◆ **YOUR ASSIGNMENT**
After locating the line with "Viewport: 894px width, 527px" in the entries below, set down exactly that line and each one after it to the end, skipping pictures.

◆ **DATASET CONTENT**
+ + + +
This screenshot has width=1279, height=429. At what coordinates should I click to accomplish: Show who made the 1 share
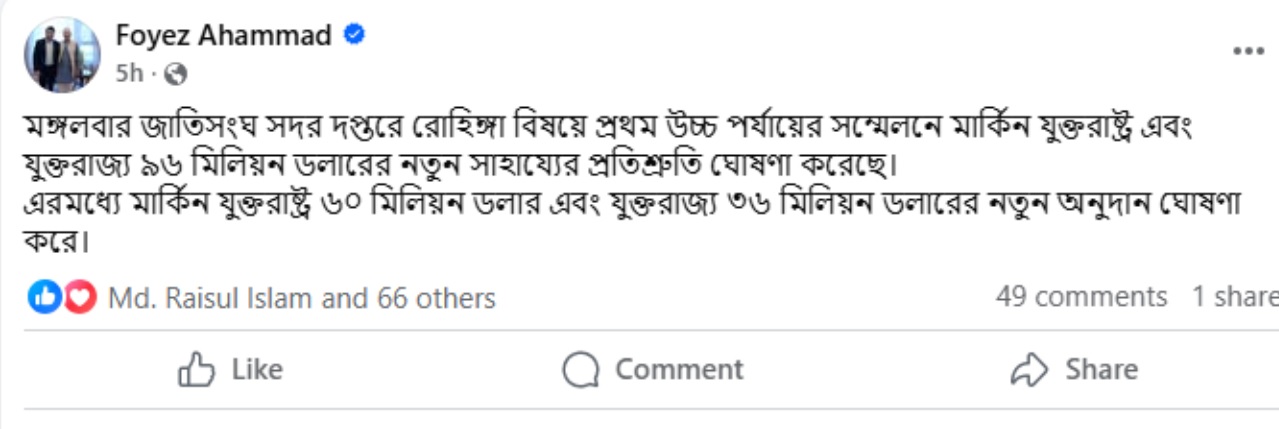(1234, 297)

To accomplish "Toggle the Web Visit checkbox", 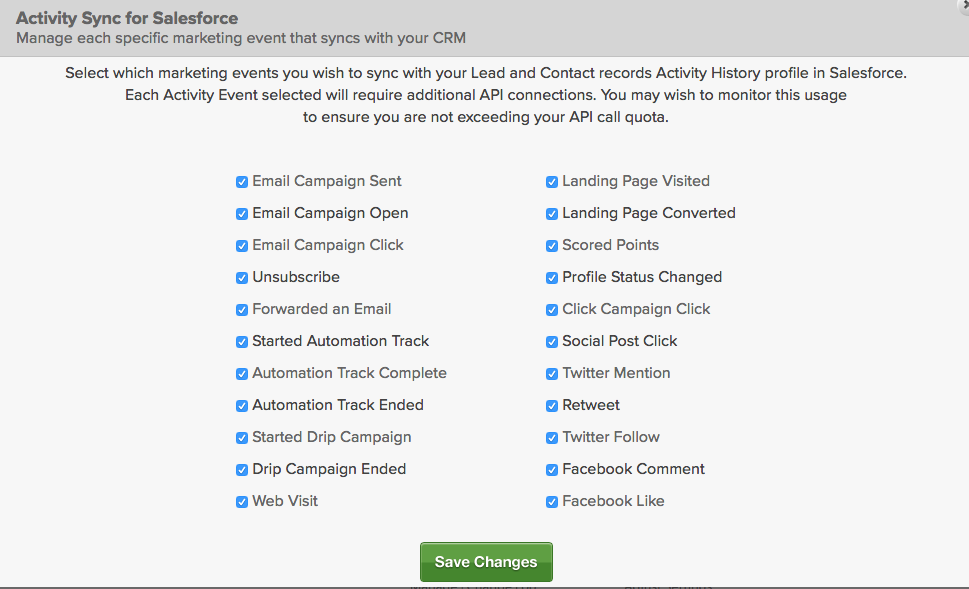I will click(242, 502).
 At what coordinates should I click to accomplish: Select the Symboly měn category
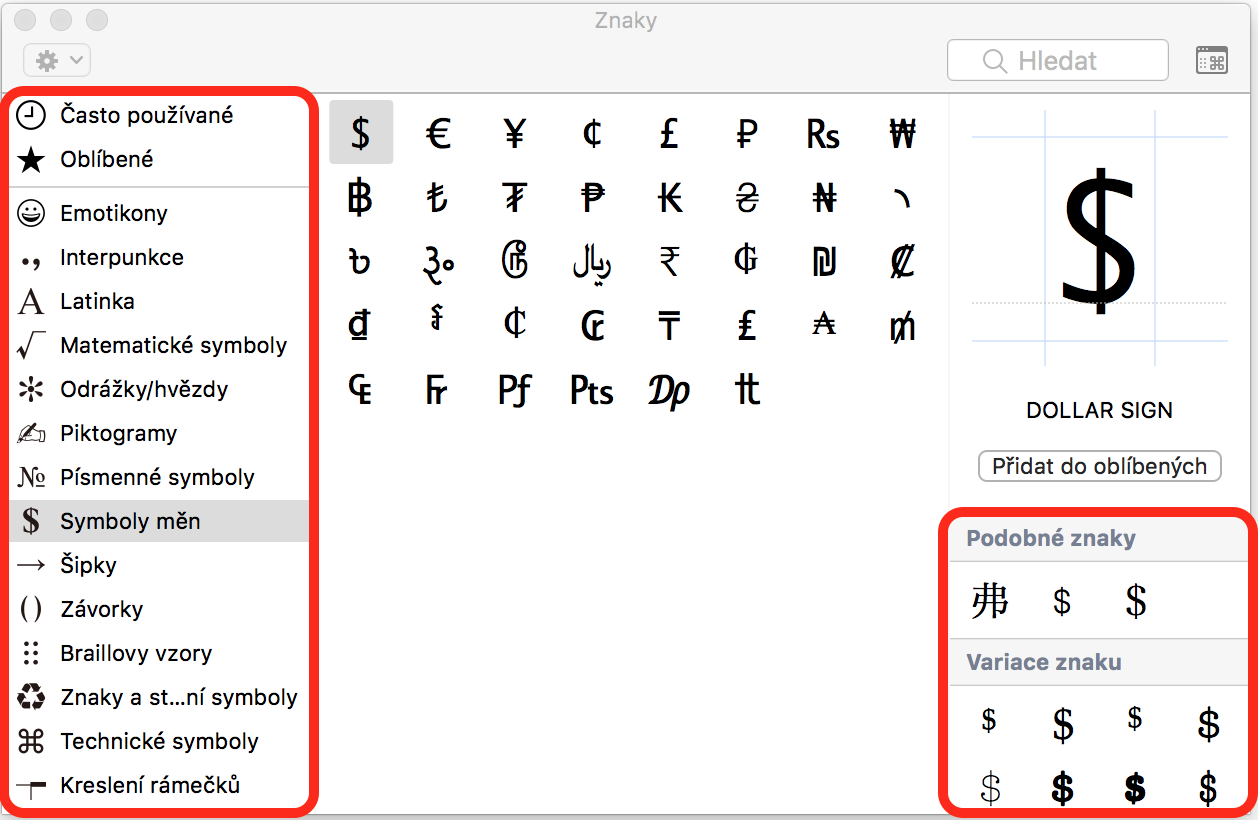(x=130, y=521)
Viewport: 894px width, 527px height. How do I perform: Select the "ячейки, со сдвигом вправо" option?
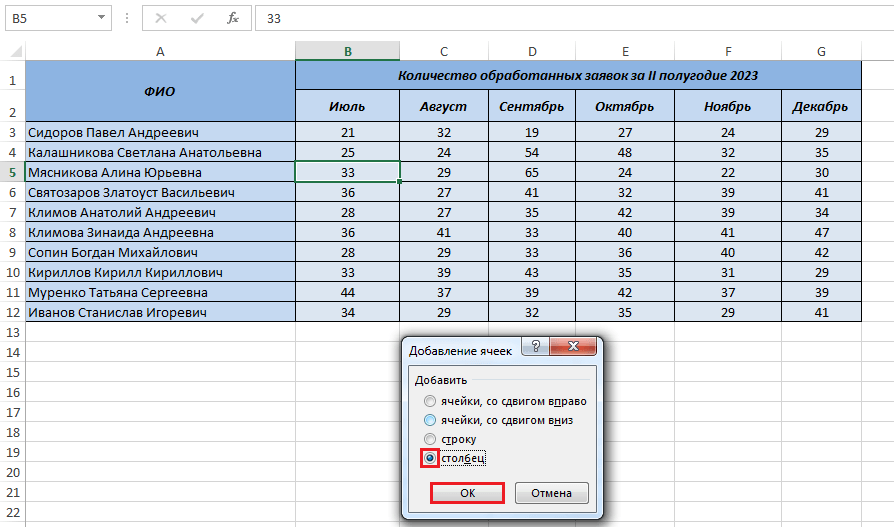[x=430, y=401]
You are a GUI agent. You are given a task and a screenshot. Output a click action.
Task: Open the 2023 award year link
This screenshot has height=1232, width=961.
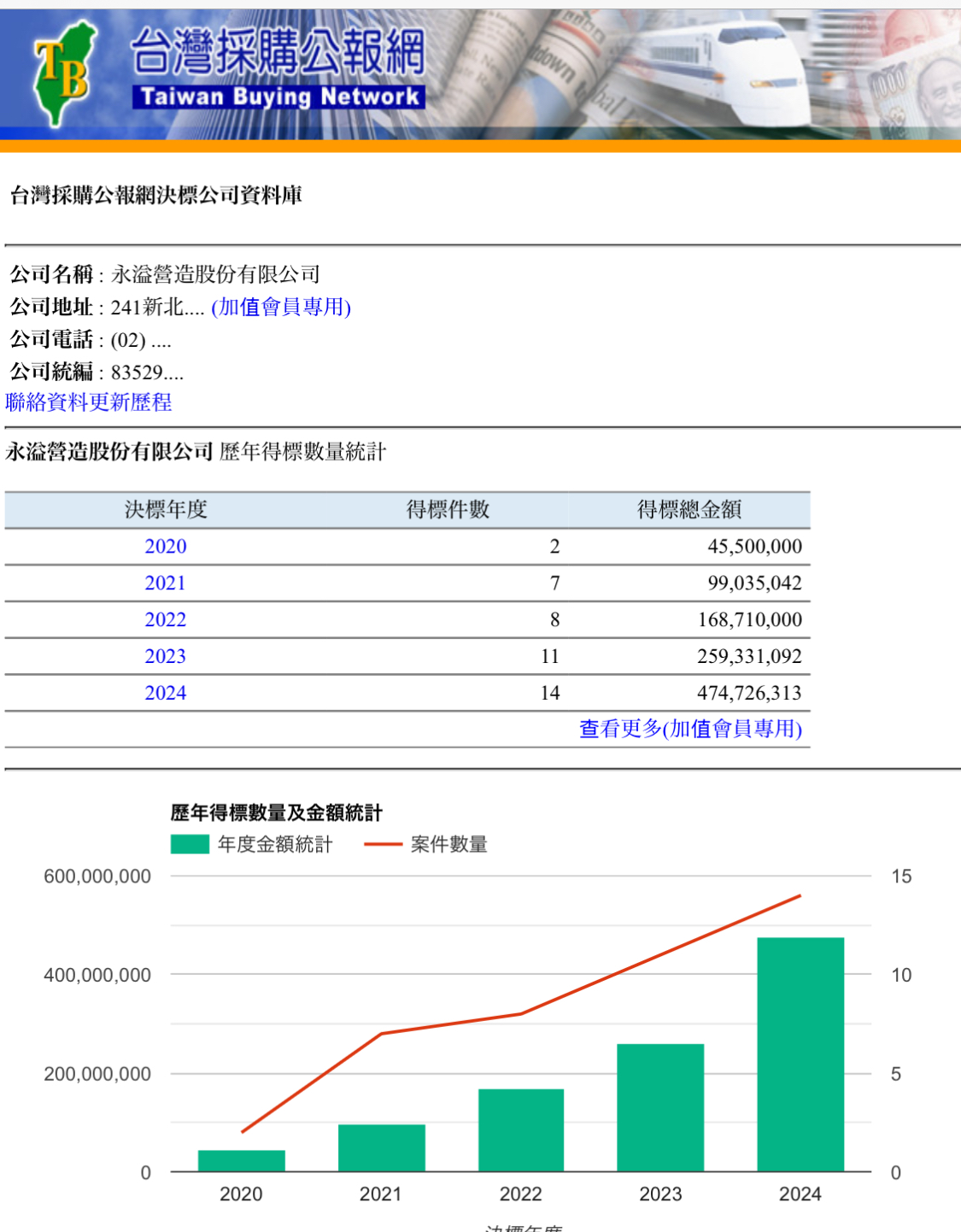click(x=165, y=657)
+ + + +
◆ **RESULT OF THIS EXERCISE**
Viewport: 894px width, 527px height. How do I perform: Select the "ячейки, со сдвигом вправо" option?
[x=430, y=401]
You are a GUI agent. You are given a task and a screenshot. Output a click action.
Task: Open the 2023 award year link
This screenshot has height=1232, width=961.
click(x=165, y=657)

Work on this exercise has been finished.